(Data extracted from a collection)
......

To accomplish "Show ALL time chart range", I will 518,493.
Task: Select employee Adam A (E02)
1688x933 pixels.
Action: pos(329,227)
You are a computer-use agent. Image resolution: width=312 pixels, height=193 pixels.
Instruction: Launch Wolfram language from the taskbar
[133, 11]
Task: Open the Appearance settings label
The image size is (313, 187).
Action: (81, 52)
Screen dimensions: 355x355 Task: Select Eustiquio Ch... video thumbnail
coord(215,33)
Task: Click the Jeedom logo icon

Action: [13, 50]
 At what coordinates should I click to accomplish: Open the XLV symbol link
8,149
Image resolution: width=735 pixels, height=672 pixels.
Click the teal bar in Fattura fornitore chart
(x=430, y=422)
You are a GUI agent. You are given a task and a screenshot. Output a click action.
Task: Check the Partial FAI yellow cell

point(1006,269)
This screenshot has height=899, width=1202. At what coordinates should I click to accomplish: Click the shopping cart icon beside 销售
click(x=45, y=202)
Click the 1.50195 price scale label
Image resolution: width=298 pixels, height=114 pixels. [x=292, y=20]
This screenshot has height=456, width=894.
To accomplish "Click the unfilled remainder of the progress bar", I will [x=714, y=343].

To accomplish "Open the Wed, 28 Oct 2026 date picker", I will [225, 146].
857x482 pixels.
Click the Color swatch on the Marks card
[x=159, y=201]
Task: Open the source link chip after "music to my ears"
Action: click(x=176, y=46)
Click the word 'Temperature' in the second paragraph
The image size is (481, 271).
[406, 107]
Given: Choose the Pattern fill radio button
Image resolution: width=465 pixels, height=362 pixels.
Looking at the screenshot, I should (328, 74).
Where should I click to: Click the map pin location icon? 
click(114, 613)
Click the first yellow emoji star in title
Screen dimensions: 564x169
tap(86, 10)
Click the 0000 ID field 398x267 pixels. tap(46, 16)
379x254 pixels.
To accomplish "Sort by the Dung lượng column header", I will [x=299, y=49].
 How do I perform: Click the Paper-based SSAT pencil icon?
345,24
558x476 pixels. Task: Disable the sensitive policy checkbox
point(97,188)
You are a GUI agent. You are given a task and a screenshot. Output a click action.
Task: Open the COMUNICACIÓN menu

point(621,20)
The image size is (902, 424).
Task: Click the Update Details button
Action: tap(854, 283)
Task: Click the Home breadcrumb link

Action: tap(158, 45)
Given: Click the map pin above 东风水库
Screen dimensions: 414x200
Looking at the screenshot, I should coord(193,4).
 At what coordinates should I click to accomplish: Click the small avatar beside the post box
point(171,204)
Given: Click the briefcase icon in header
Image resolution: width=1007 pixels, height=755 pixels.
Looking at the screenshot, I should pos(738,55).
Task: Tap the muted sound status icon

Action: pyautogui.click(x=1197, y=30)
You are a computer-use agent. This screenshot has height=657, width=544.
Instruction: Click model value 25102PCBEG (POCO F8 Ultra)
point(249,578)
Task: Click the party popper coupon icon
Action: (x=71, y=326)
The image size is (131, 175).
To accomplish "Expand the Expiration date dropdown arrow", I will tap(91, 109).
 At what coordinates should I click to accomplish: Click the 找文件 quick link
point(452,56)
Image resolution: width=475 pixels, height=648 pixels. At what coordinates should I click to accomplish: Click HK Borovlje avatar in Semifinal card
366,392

......

Assigned task — Copy every line of the records, leaving nothing out.

Reply to the exercise —
To accomplish "Show ALL time chart range", I will 518,493.
Task: Select employee Adam A (E02)
1688x933 pixels.
Action: pos(329,227)
You are a computer-use agent. Image resolution: width=312 pixels, height=193 pixels.
Instruction: Launch Wolfram language from the taskbar
[133, 11]
Task: Open the Appearance settings label
The image size is (313, 187).
Action: (81, 52)
Screen dimensions: 355x355 Task: Select Eustiquio Ch... video thumbnail
coord(215,33)
Task: Click the Jeedom logo icon

Action: [13, 50]
 At what coordinates should I click to accomplish: Open the XLV symbol link
8,149
Image resolution: width=735 pixels, height=672 pixels.
Click the teal bar in Fattura fornitore chart
(x=430, y=422)
You are a GUI agent. You are given a task and a screenshot. Output a click action.
Task: Check the Partial FAI yellow cell

point(1006,269)
This screenshot has height=899, width=1202. At what coordinates should I click to accomplish: Click the shopping cart icon beside 销售
click(x=45, y=202)
Click the 1.50195 price scale label
Image resolution: width=298 pixels, height=114 pixels. [x=292, y=20]
This screenshot has height=456, width=894.
To accomplish "Click the unfilled remainder of the progress bar", I will [x=714, y=343].

To accomplish "Open the Wed, 28 Oct 2026 date picker", I will [225, 146].
857x482 pixels.
Click the Color swatch on the Marks card
[x=159, y=201]
Task: Open the source link chip after "music to my ears"
Action: click(x=176, y=46)
Click the word 'Temperature' in the second paragraph
The image size is (481, 271).
[406, 107]
Given: Choose the Pattern fill radio button
Image resolution: width=465 pixels, height=362 pixels.
Looking at the screenshot, I should (328, 74).
Where should I click to: Click the map pin location icon? 
click(114, 613)
Click the first yellow emoji star in title
Screen dimensions: 564x169
tap(86, 10)
Click the 0000 ID field 398x267 pixels. tap(46, 16)
379x254 pixels.
To accomplish "Sort by the Dung lượng column header", I will [x=299, y=49].
 How do I perform: Click the Paper-based SSAT pencil icon?
345,24
558x476 pixels. Task: Disable the sensitive policy checkbox
point(97,188)
You are a GUI agent. You are given a task and a screenshot. Output a click action.
Task: Open the COMUNICACIÓN menu

point(621,20)
The image size is (902, 424).
Task: Click the Update Details button
Action: tap(854, 283)
Task: Click the Home breadcrumb link

Action: tap(158, 45)
Given: Click the map pin above 东风水库
Screen dimensions: 414x200
Looking at the screenshot, I should coord(193,4).
 At what coordinates should I click to accomplish: Click the small avatar beside the post box
point(171,204)
Given: Click the briefcase icon in header
Image resolution: width=1007 pixels, height=755 pixels.
Looking at the screenshot, I should pos(738,55).
Task: Tap the muted sound status icon

Action: pyautogui.click(x=1197, y=30)
You are a computer-use agent. This screenshot has height=657, width=544.
Instruction: Click model value 25102PCBEG (POCO F8 Ultra)
point(249,578)
Task: Click the party popper coupon icon
Action: (x=71, y=326)
The image size is (131, 175).
To accomplish "Expand the Expiration date dropdown arrow", I will tap(91, 109).
 At what coordinates should I click to accomplish: Click the 找文件 quick link
point(452,56)
Image resolution: width=475 pixels, height=648 pixels. At what coordinates should I click to accomplish: Click HK Borovlje avatar in Semifinal card
366,392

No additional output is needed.